Dan supaya efisien, sekolah juga tidak mau repot-repot memahami gejolak lentera jiwa siswa, mereka cuma dibanding-bandingkan dengan angka sehingga didapat peringkat. Angka itu adalah angka kertas, bukan merupakan kesimpulan dari berbagai kecenderungan anak. Suatu ketika misalnya saya pernah mempertanyakan seorang mahasiswa yang diberi nilai A oleh dosen marketingnya.
Tapi setiap kali mengajaknya bicara, saya menemukan fakta lain. Wajahnya, bahasa tubuh,gestur, dan caranya berbicara sama sekali tidak marketable. Bagaimana mungkin anak ini bisa diberi nilai A? Anda tak usah bingung, ia dapat nilai A karena ukuran kecakapan di negeri ini adalah kecakapan ujian. Dosen yang bukan pendidik hanya fokus pada kertas ujian, jadi kecakapannya sulit diandalkan.

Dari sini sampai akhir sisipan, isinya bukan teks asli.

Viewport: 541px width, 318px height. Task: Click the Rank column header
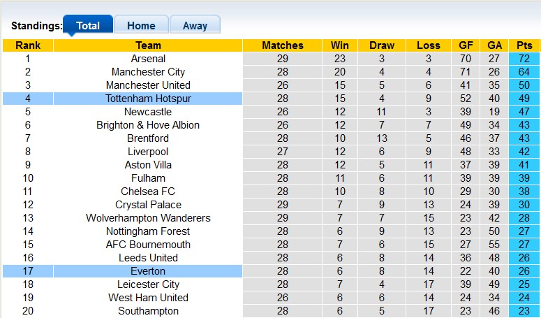[28, 45]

Kalau cara mendidiknya demikian, talenta-talenta yang tersembunyi tetap tersembunyi dan sulit berkembang. Sistem ini sudah lama dibongkar di mana-mana,tetapi tampaknya masih berlaku di sekolah-sekolah pemerintah dan sekolahsekolah berbasis agama di sini. Sekolah seperti ini cenderung mendidik dan menutup telinga dan mata hatinya pada talentatalenta ciptaan Tuhan.

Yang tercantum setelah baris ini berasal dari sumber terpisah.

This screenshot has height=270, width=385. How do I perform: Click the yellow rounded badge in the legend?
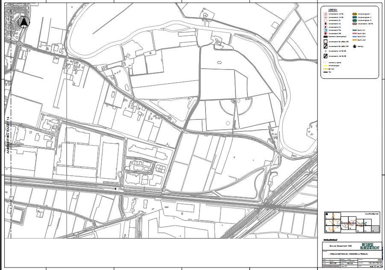click(x=355, y=14)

Kendati demikian, benihbenih kesadaran yang berlawanan justru tumbuh di sejumlah guru dan sekolah-sekolah tertentu yang diam-diam mereformasi dini dari merit exam ke talent exam. Mereka masih terseok-seok hanya karena satu hal, yaitu ujian nasional yang diberlakukan negara. Tapi baiklah kita kembali kepada anak-anak yang mengembangkan talentanya. Biasanya hal itu justru terjadi pada anak-anak yang dibawa orang tuanya bersekolah di luar negeri.

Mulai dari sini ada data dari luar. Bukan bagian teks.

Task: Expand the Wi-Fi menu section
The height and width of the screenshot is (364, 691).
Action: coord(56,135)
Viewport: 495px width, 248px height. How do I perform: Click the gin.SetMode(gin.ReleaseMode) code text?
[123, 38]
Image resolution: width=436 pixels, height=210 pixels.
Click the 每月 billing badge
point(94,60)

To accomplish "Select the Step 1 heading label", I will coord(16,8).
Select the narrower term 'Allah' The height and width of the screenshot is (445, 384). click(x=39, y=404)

Putra Sampoerna sempat bersekolah di Hong Kong dan Australia,Dewi Gontha di Amerika Serikat, dan banyak lagi para pembaharu justru mendapatkan talenta-talenta asli mereka yang bisa jadi berbeda dengan kehendak orang tuanya. Jadi menurut saya mereka yang menemukan talenta-talenta khusus itu berpotensi memperbaharui usaha orang tua dalam arti yang lebih revolusioner, bisa sekarang, bisa juga setelah Anda tidak ada. Lantas untuk apa mencemaskan mereka?
Bukankah justru yang harus dicemaskan mereka yang sekedar ”numpang hidup” pada bisnis keluarga? Mereka ini mempunyai ciri-ciri persis seperti penumpang bus. Mereka boleh ngantuk, bahkan bisa tertidur, dan tak tahu arah jalan. Bisnis keluarga justru bisa berakhir di tangan mereka. Jadi, berikanlah kesempatan kepada anak-anak untuk mengenal talenta mereka sendiri. Anak-anak ini mungkin akan membongkar usaha yang Anda rintis.
Tapi mereka tak akan membuatnya menjadi museum catatan sejarah yang gelap dan tak bertenaga. Mereka hanya memperbaharui dan merombak arah agar panjang usia. Jangan penjarakan jiwa mereka, sebab mereka mempunyai pikiran seluas cakrawala kosmos ini.